Simon sat utterly perplexed. What reassurance was he supposed to produce, in response to this crisis? If she’d asked him about the gas chambers, or the massacres in Rwanda, or nine-eleven, he might have had some form of words ready.

He noted, at least, that Lozzy had not been able to console her.

— There are so many of them, he said, in what he hoped was a voice replete with adult confidence in ultimate meanings. There will be plenty more baby foxes.

— But not that one. I just can’t stop thinking. It was alive this morning! And now it’s not. And what about its mother? She must be wondering where it is.

— Coincidentally, Simon said, remembering suddenly, I had a dream just now, just before I got up to see if you were home, that was about hurting an animal.

She grew more quiet.

— Did you? What kind of animal?

— A bizarre little dream creature. Like a tiny bird. I was crushing it. When I woke up I felt disgusted with myself.

She put her hand on his, and squeezed it, and leaned her head against his chest so he couldn’t see her face. He put his arm round her.

Her voice was muffled and reluctant, so he knew that what was coming now was the true core of her confession.

— What I can’t bear, Daddy, is what’s going to happen to the fox now. That it’s going to turn to rot.

— Someone will take it away. Crows will eat it. They’ll pick it clean.

— They don’t always. We saw others. Sometimes they just turn into a bag of brown rot.

Words of explanation ran in his head but they were nothing, he couldn’t speak them.

— It’ll be all right, he could only say to her. Everything will be all right.

— Don’t be stupid, Pearl said crossly. No it won’t.

Ending

They have telephoned from the retirement home. Uncle Dick has died, aged ninety-six.

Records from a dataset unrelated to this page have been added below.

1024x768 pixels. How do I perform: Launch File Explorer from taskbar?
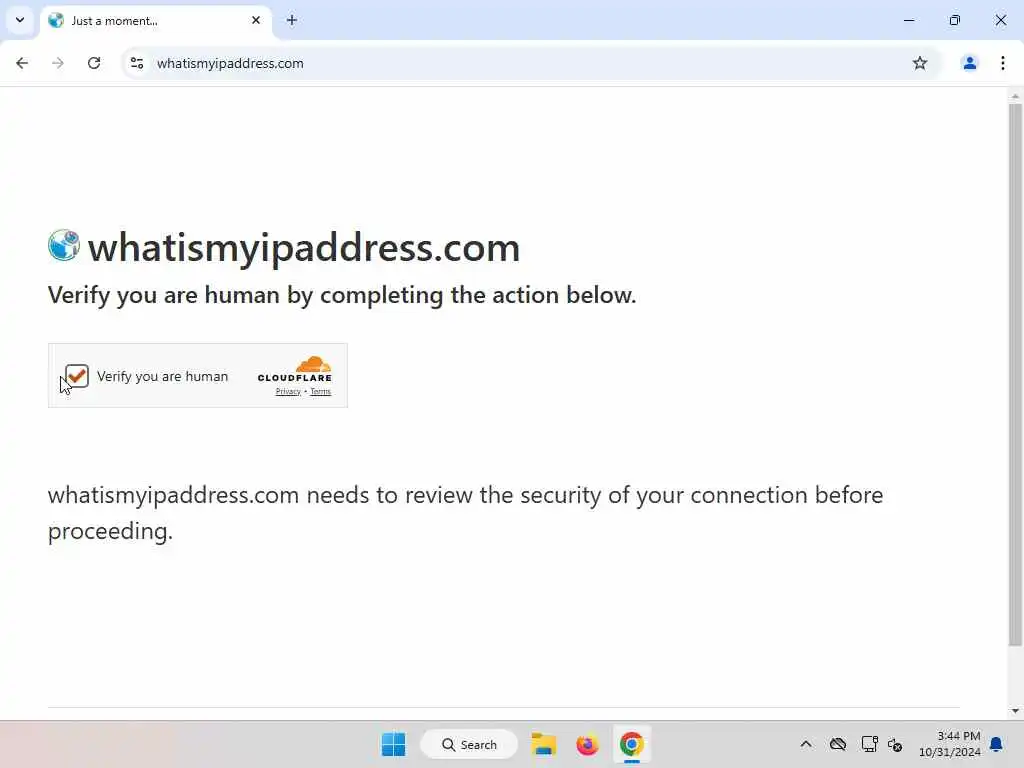(x=543, y=744)
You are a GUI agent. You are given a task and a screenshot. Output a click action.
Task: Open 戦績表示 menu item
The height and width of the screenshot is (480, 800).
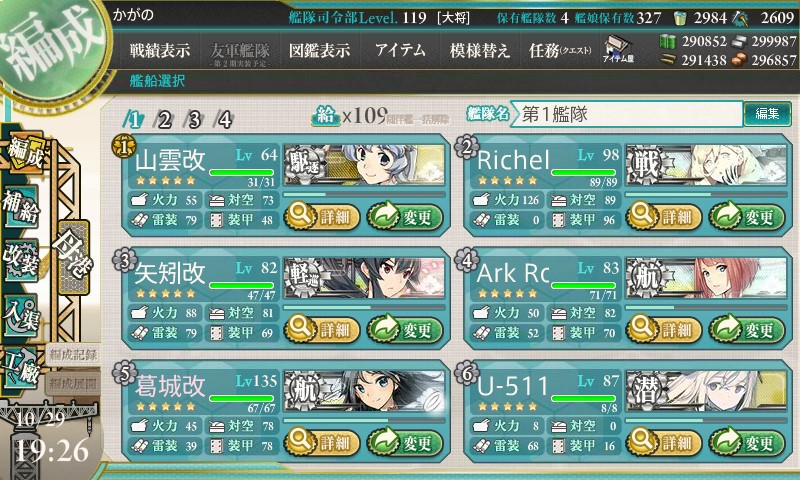[160, 50]
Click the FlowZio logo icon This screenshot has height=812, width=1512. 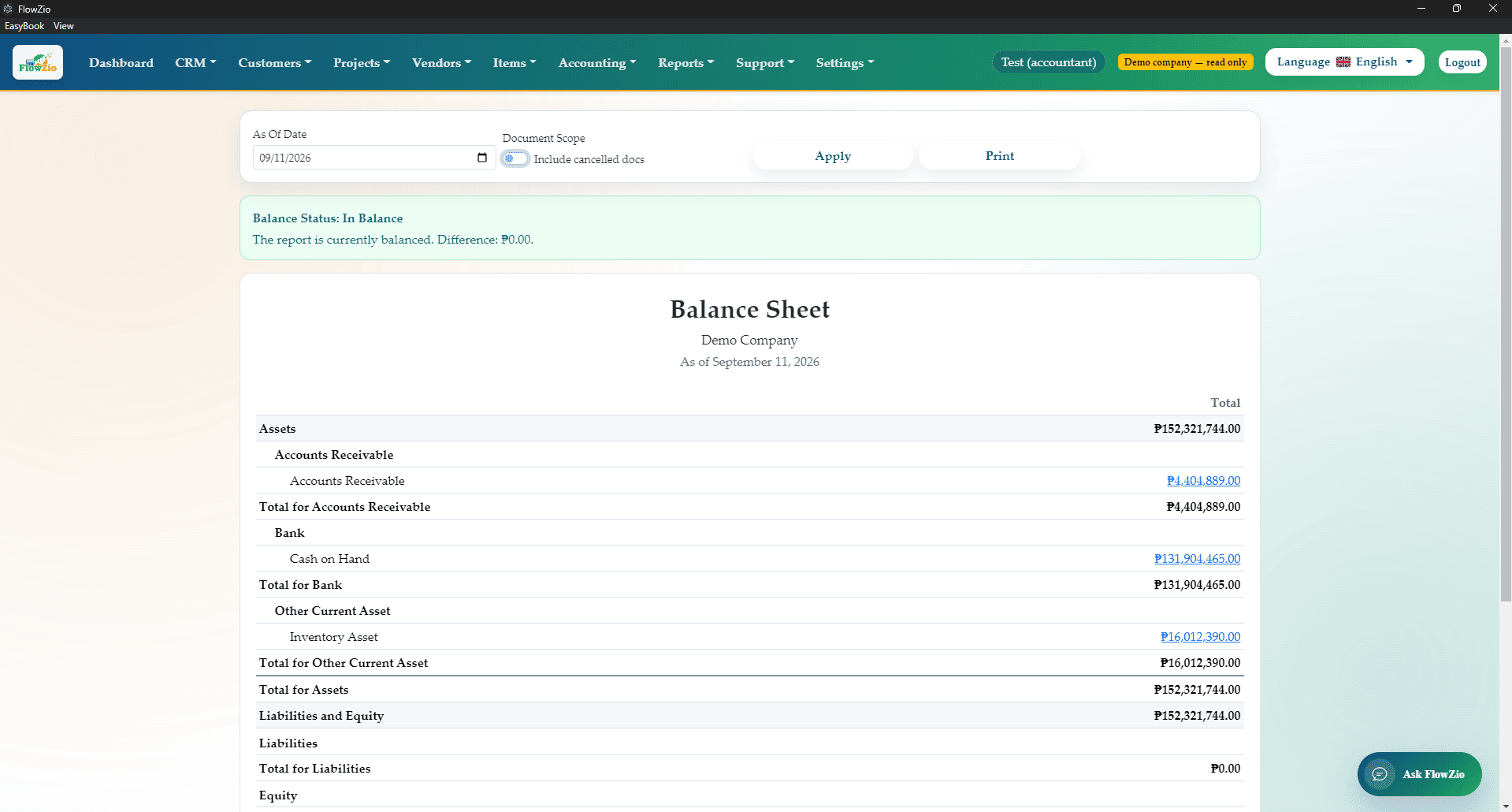coord(38,62)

Joyce spoke to him only a few hours ago. He “went peacefully, in his sleep,” they tell her, although the last few weeks have been far from peaceful. Dick has tried to escape from the home several times; he has grappled with the cook in the kitchen, accusing her of hiding his tin of Epsom salts, and rattling through her cupboards for it with his stick; one of his visitors found him sitting in his bed in soiled pajamas; he has been phoning Joyce at three, four, five in the morning, to beg and plead with her to help get him out from where he is being held prisoner. He seemed to think that he was somewhere in South Africa, and he could see the tall masts of the ships in the harbor from his window. If only he could get on board one of those ships, he confided urgently, he could sail home to his wife and children. Joyce has taken to unplugging the phone before she goes to bed. She and Ann have been dreading that the nice-ish retirement home (at least there is someone playing the piano sometimes; at least the garden is lovely and the doors unlocked) will say they cannot look after him any longer, that he needs to move on to one of the other kind of places, with nursing care. Ann, who is brave about this kind of thing, has looked into those other places.